ICC Americas
- Formation: 2001; 23 years ago
- Headquarters: Toronto, Canada (2001-2016) Colorado Springs, United States (2016-present)
- Region served: Americas
- Members: 17
- Official language: English
- Regional Development Manager: Fara Gorsi
- Parent organization: ICC
- Website: americas

= ICC Americas =

Cricket governing body

The ICC Americas is the International Cricket Council region responsible for administration of the sport of cricket in the Americas. It is a subordinate body to the International Cricket Council (ICC). The organisation currently has 17 members, located in Northern America, Central America, South America, and the Caribbean, and is responsible for the development, promotion and administration of the game in the above regions.

________

Set of tasks:
#1 Reproduce the passage from the ICC Americas article verbatim, beginning at the words "The ICC Americas" and stopping after "the above regions.".
#2 Based on the ICC Americas article, explain in one to three sentences what the organization is responsible for and how it stands in relation to the International Cricket Council.
#3 According to the ICC Americas article, in what year did the organization's headquarters move to Colorado Springs?

Given records:

________

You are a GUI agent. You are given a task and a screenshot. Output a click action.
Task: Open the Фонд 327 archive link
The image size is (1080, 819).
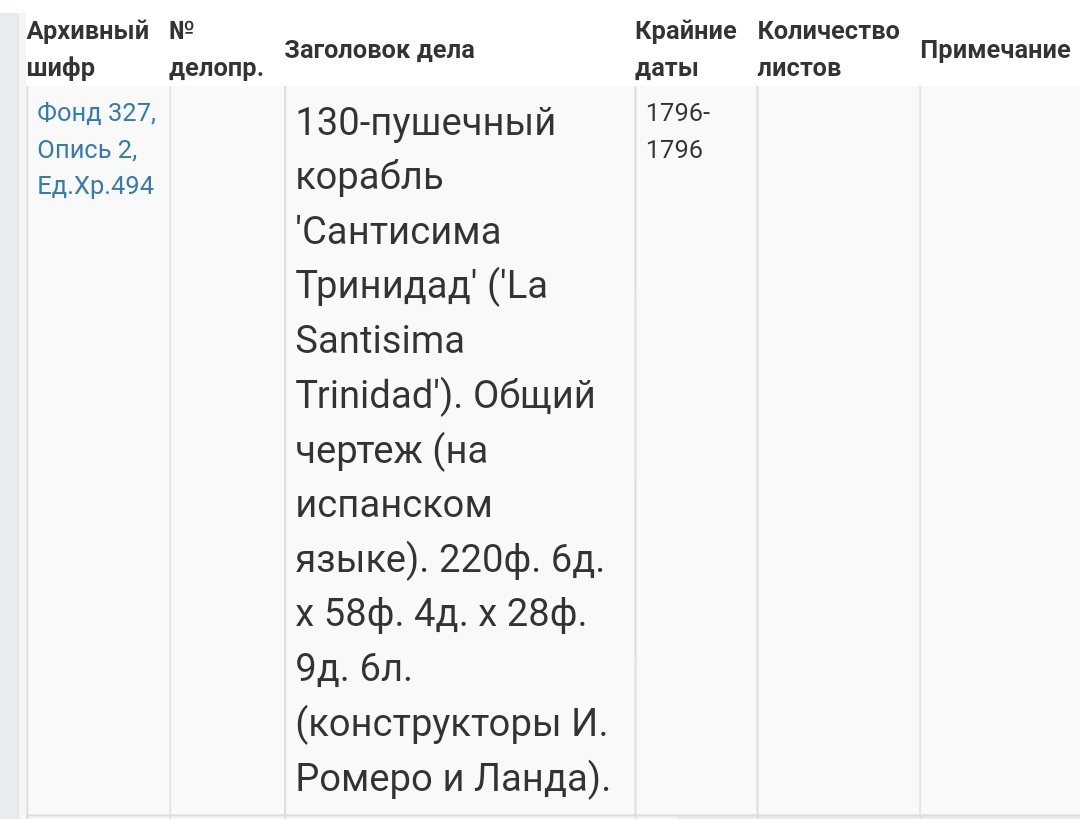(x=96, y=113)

________

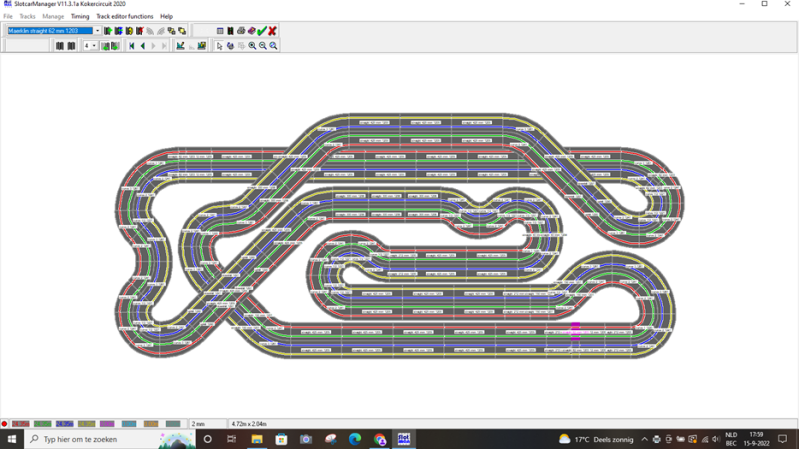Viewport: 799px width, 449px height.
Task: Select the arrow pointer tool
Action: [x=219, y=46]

________

Worked solutions:
#1
The ICC Americas is the International Cricket Council region responsible for administration of the sport of cricket in the Americas. It is a subordinate body to the International Cricket Council (ICC). The organisation currently has 17 members, located in Northern America, Central America, South America, and the Caribbean, and is responsible for the development, promotion and administration of the game in the above regions.

#2 ICC Americas is the International Cricket Council region that administers cricket in the Americas, handling the development, promotion and administration of the game across Northern America, Central America, South America and the Caribbean. It is a subordinate body to the International Cricket Council.

#3 2016